### GOAL:
Convert the listing below into a JSON list of strings, one per line, skipping any blank lines.

[Start of THE INPUT]

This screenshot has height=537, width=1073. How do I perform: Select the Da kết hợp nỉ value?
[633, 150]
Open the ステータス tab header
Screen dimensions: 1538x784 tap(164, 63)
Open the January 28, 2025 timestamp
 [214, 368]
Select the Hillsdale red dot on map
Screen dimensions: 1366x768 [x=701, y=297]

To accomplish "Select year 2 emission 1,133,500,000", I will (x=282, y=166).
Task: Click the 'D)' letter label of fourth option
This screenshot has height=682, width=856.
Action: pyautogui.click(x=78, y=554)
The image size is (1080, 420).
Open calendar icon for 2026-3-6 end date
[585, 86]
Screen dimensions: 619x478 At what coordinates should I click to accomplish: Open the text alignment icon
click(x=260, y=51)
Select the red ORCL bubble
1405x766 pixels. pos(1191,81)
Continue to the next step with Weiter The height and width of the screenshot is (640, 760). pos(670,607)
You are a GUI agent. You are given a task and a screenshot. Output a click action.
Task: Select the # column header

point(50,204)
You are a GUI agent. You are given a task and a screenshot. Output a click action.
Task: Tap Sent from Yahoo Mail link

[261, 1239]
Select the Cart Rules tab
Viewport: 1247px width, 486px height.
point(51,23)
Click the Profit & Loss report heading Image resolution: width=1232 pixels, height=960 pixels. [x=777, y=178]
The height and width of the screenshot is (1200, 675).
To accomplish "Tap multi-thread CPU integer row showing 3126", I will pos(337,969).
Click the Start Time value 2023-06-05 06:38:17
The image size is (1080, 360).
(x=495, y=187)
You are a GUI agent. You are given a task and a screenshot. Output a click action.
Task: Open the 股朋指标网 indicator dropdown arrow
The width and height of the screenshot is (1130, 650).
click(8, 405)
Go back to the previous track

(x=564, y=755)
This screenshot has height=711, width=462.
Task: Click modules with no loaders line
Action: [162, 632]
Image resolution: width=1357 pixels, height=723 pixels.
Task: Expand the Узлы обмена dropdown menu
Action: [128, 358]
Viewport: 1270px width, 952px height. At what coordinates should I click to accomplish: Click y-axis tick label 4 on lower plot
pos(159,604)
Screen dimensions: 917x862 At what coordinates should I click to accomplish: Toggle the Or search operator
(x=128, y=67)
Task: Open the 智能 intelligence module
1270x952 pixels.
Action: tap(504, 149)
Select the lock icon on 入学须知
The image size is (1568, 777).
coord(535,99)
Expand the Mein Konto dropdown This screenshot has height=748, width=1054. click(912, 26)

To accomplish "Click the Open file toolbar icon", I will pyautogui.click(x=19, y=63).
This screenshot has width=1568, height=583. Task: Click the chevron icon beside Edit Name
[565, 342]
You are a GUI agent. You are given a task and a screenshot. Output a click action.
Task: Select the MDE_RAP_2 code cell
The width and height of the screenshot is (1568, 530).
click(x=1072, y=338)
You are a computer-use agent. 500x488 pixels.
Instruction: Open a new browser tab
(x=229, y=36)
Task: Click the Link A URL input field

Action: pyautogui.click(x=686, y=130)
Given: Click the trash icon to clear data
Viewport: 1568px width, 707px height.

[End of THE INPUT]

### EXERCISE RESPONSE:
[
  "This screenshot has height=537, width=1073. How do I perform: Select the Da kết hợp nỉ value?",
  "[633, 150]",
  "Open the ステータス tab header",
  "Screen dimensions: 1538x784 tap(164, 63)",
  "Open the January 28, 2025 timestamp",
  " [214, 368]",
  "Select the Hillsdale red dot on map",
  "Screen dimensions: 1366x768 [x=701, y=297]",
  "To accomplish \"Select year 2 emission 1,133,500,000\", I will (x=282, y=166).",
  "Task: Click the 'D)' letter label of fourth option",
  "This screenshot has height=682, width=856.",
  "Action: pyautogui.click(x=78, y=554)",
  "The image size is (1080, 420).",
  "Open calendar icon for 2026-3-6 end date",
  "[585, 86]",
  "Screen dimensions: 619x478 At what coordinates should I click to accomplish: Open the text alignment icon",
  "click(x=260, y=51)",
  "Select the red ORCL bubble",
  "1405x766 pixels. pos(1191,81)",
  "Continue to the next step with Weiter The height and width of the screenshot is (640, 760). pos(670,607)",
  "You are a GUI agent. You are given a task and a screenshot. Output a click action.",
  "Task: Select the # column header",
  "point(50,204)",
  "You are a GUI agent. You are given a task and a screenshot. Output a click action.",
  "Task: Tap Sent from Yahoo Mail link",
  "[261, 1239]",
  "Select the Cart Rules tab",
  "Viewport: 1247px width, 486px height.",
  "point(51,23)",
  "Click the Profit & Loss report heading Image resolution: width=1232 pixels, height=960 pixels. [x=777, y=178]",
  "The height and width of the screenshot is (1200, 675).",
  "To accomplish \"Tap multi-thread CPU integer row showing 3126\", I will pos(337,969).",
  "Click the Start Time value 2023-06-05 06:38:17",
  "The image size is (1080, 360).",
  "(x=495, y=187)",
  "You are a GUI agent. You are given a task and a screenshot. Output a click action.",
  "Task: Open the 股朋指标网 indicator dropdown arrow",
  "The width and height of the screenshot is (1130, 650).",
  "click(8, 405)",
  "Go back to the previous track",
  "(x=564, y=755)",
  "This screenshot has height=711, width=462.",
  "Task: Click modules with no loaders line",
  "Action: [162, 632]",
  "Image resolution: width=1357 pixels, height=723 pixels.",
  "Task: Expand the Узлы обмена dropdown menu",
  "Action: [128, 358]",
  "Viewport: 1270px width, 952px height. At what coordinates should I click to accomplish: Click y-axis tick label 4 on lower plot",
  "pos(159,604)",
  "Screen dimensions: 917x862 At what coordinates should I click to accomplish: Toggle the Or search operator",
  "(x=128, y=67)",
  "Task: Open the 智能 intelligence module",
  "1270x952 pixels.",
  "Action: tap(504, 149)",
  "Select the lock icon on 入学须知",
  "The image size is (1568, 777).",
  "coord(535,99)",
  "Expand the Mein Konto dropdown This screenshot has height=748, width=1054. click(912, 26)",
  "To accomplish \"Click the Open file toolbar icon\", I will pyautogui.click(x=19, y=63).",
  "This screenshot has width=1568, height=583. Task: Click the chevron icon beside Edit Name",
  "[565, 342]",
  "You are a GUI agent. You are given a task and a screenshot. Output a click action.",
  "Task: Select the MDE_RAP_2 code cell",
  "The width and height of the screenshot is (1568, 530).",
  "click(x=1072, y=338)",
  "You are a computer-use agent. 500x488 pixels.",
  "Instruction: Open a new browser tab",
  "(x=229, y=36)",
  "Task: Click the Link A URL input field",
  "Action: pyautogui.click(x=686, y=130)",
  "Given: Click the trash icon to clear data",
  "Viewport: 1568px width, 707px height."
]